L’utilisation d’une approche inattendue rapporte toujours de riches dividendes. Cela a été démontré lors de la prise du fort de Sinhgarh en 1670 par Tanaji et ses troupes. Ils escaladèrent les murs de la falaise inattendue de Dongri et capturèrent le fort. Plusieurs années plus tard, en 1965, le major Ranjit Singh Dayal ferait de même lors de la capture audacieuse du col Haji Pir et en 1987, Naib Subedar Bana Singh escaladait un mur de glace vertical pour capturer le poste imprenable de Quaid à Siachen à une hauteur de 21153 pieds,  » le point le plus élevé du monde à avoir vu des combats.

La guerre de manœuvre a permis aux Marathas sous Peshwa Baji Rao I de vaincre un ennemi de bien plus grande taille grâce à une série de manœuvres. Les Marathas ont voyagé léger, sans aucun excédent de bagages. Il était ironique qu’ils oublient ces mêmes locataires de la mobilité et de la vitesse, qui ont contribué à leur défaite à Panipat en 1761.

«Unrestricted Warfare», un livre de deux colonels chinois; «là où il n’y a pas de règles et rien n’est interdit» résume les années de domination britannique. Ils sont entrés par la mer, se sont fait passer pour des commerçants, ont refusé de payer des impôts, ont obtenu des troupes d’une compagnie pour protéger leurs usines, puis ont pillé et gouverné l’Inde par la trahison, la tromperie, le pillage, l’exploitation, les famines induites et sont partis après l’avoir divisée. Ajay a couvert certaines de leurs principales batailles; Palashi, Buxar en 1763, Srirangapatnam, Bhima Koregaon en 1888, les guerres anglo-sikhs de 1846 et la première guerre d’indépendance en 1857.

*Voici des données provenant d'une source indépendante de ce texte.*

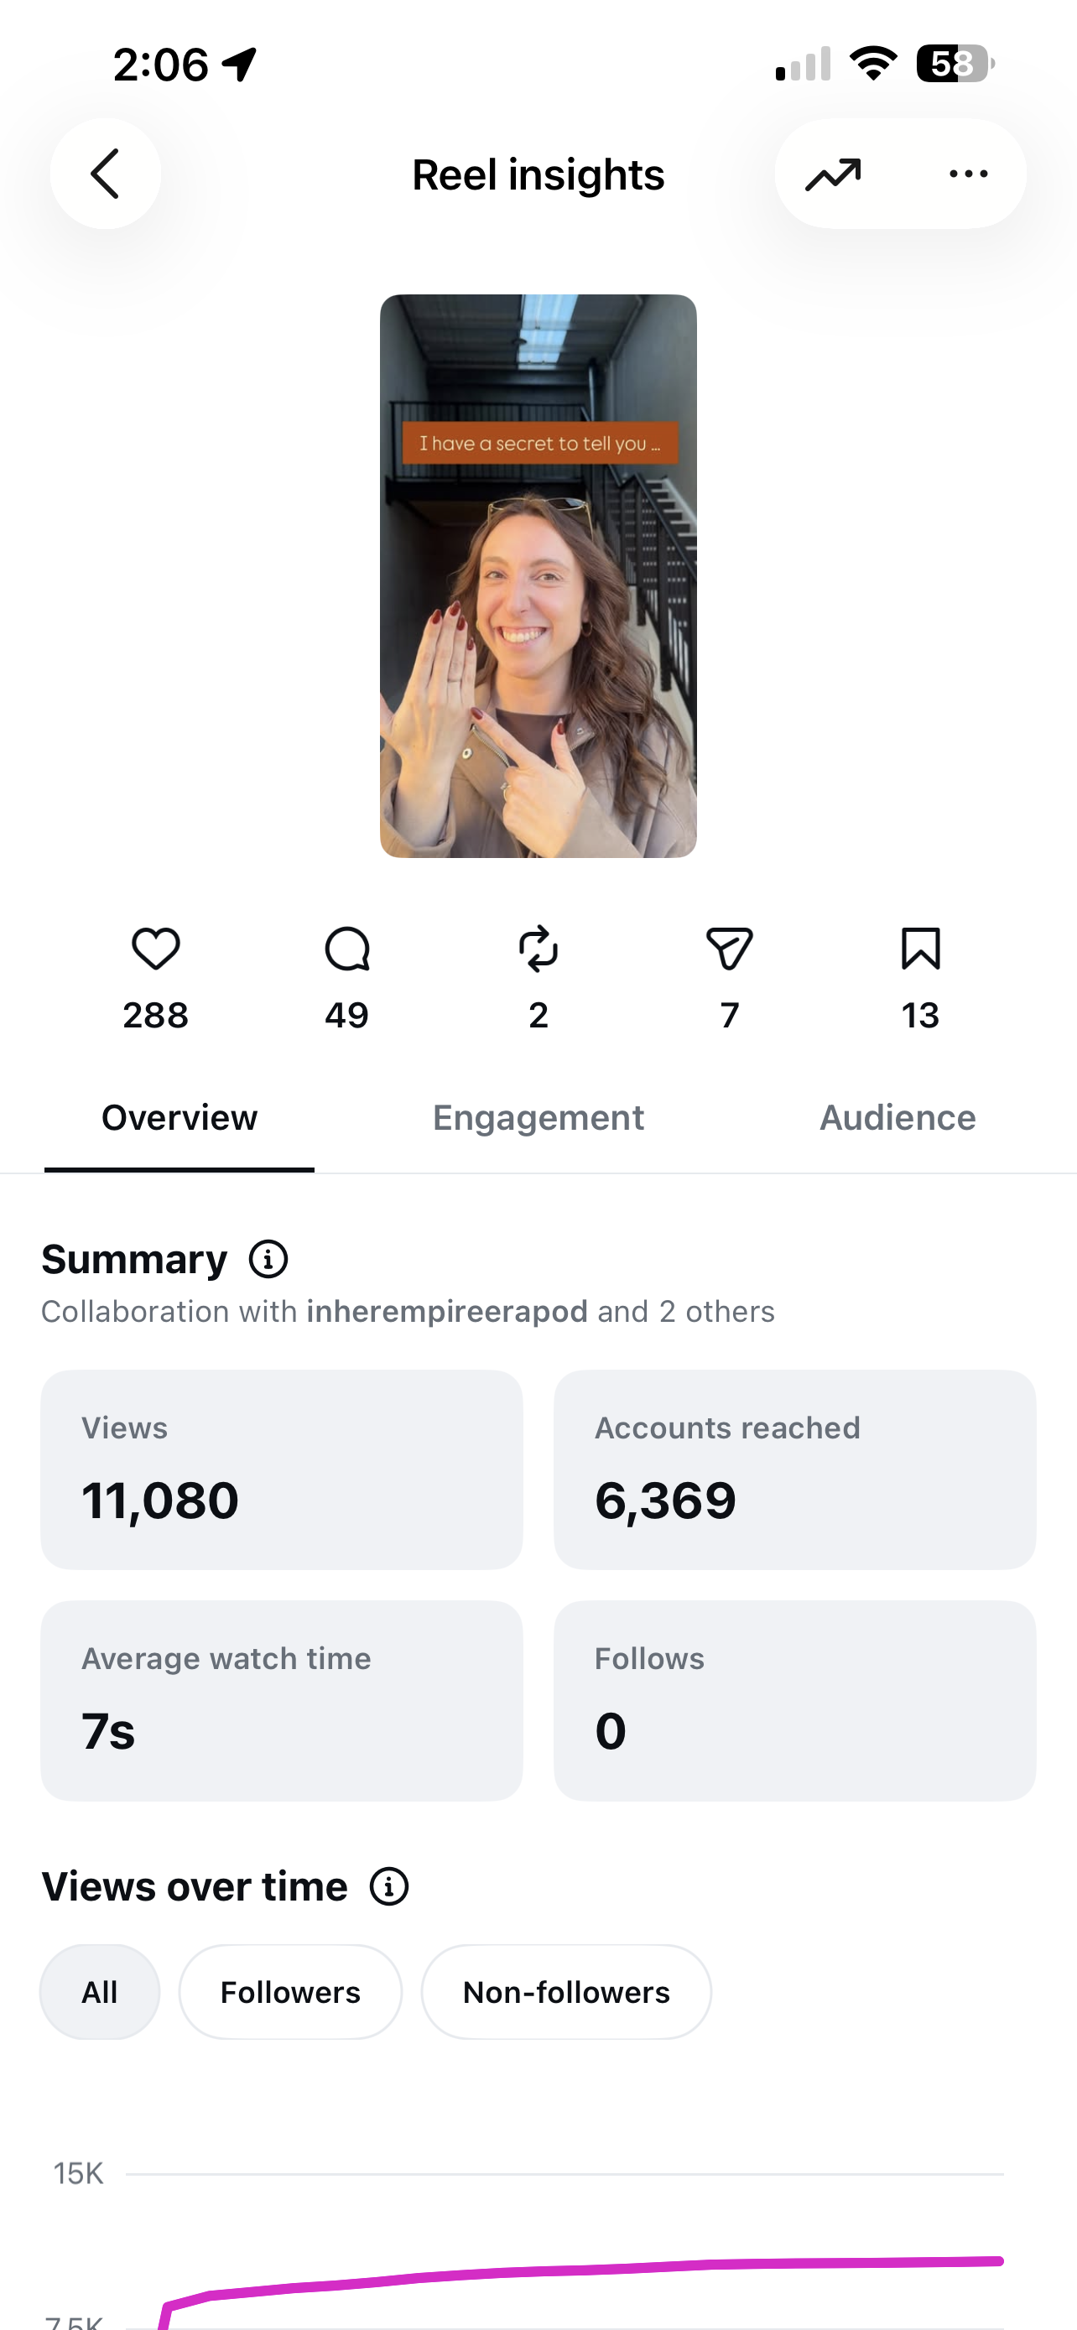Switch to the Audience tab
This screenshot has height=2330, width=1077.
pos(897,1118)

A Saragarhi en 1897, 36 SIKH, dans une vaillance collective contre toute attente impossible, chaque homme rencontra sa mort et les derniers cris entendus furent «bole so nihal». En 1947, le 1 SIKH sous le colonel Ranjit Rai, façonna la carte de l’Inde et sa direction galante empêcha la chute de Srinagar. La position vaillante et la bravoure du major Somnath Sharma du 4 KUMAON à Badgam et du major Shaitan Singh du 13 KUMAON à Rezeng La en 1962 illustraient à nouveau la philosophie du «combat jusqu’au dernier homme et au dernier round».

La première utilisation des trois médiums; la terre, la mer et l’air étaient dans la «Libération de Goa» en 1961. Mais cette victoire facile a donné à l’Inde un «sentiment gonflé de ses capacités» et nous avons subi une défaite humiliante en 1962 contre les Chinois. Même dans nos heures les plus sombres, la bravoure individuelle et la détermination contre des obstacles insurmontables se sont démarquées tandis que le blâme reposait sur un leadership supérieur.

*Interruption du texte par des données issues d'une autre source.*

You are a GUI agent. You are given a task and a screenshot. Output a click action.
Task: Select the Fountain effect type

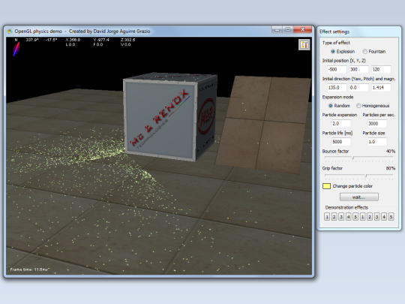[365, 52]
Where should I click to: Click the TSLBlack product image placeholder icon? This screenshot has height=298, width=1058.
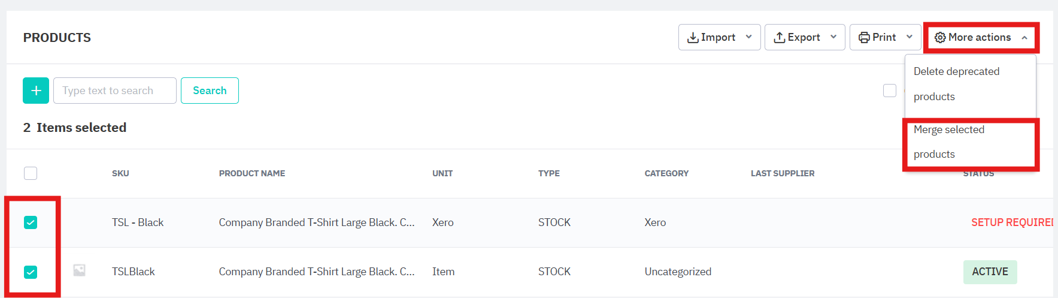point(79,270)
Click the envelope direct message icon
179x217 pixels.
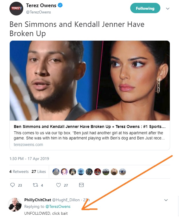(81, 185)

1965, a vu l’offensive pakistanaise s’arrêter brutalement après la défense résolue d’Asal Uttar et a également été témoin de la plus grande bataille de chars après la Seconde Guerre mondiale, lorsque la première division blindée du général Sparrow s’est avancée vers Shakargarh. «Cependant, malgré cet affrontement titanesque, aucune des deux parties n’a pu atteindre son but». Le livre met l’accent sur la guerre de 1971 – couvrant non seulement la guerre dans son ensemble, mais aussi des actions individuelles comme Longewal, Basantar, Garibpur, le raid naval sur Karachi et la guerre aérienne. Ce fut une victoire complète avec une synergie parfaite entre les trois services, ce qui fut peut-être le moment décisif de l’histoire indienne.

Le livre fait ressortir la prémisse que «ceux qui n’apprennent pas des leçons de l’Histoire sont condamnés à la revivre». Et avec raison. Les divisions qui ont conduit à des siècles d’assujettissement ne devraient pas être autorisées à se reproduire. Nous devons tirer les leçons de l’histoire et ne pas répéter les erreurs du passé.

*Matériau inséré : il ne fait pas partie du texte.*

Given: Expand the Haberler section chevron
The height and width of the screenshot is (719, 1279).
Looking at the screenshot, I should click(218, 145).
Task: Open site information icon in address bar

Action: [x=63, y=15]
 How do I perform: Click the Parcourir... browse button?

Bien écrit et bien documenté, «India’s Battlefields» est un excellent livre qui aiguise l’appétit pour une étude détaillée de ces batailles. C’est lisible, éducatif et intéressant. La vision des batailles à travers une perspective indienne – c’est ce qui leur donne une perspective différente. Il est cinglant dans les critiques et chaleureux dans les éloges et fait toujours ressortir la bataille de manière objective et impartiale. Il est clair que la sécurité nationale est d’une importance vitale, l’approche de l’ensemble des nations est la seule voie à suivre pour l’avenir.

(Le critique est un vétéran de l’armée indienne. Les opinions exprimées sont personnelles et ne reflètent pas la position officielle ou la politique de Financial Express Online. Courriel: jagatbirsingh18@yahoo.co.in)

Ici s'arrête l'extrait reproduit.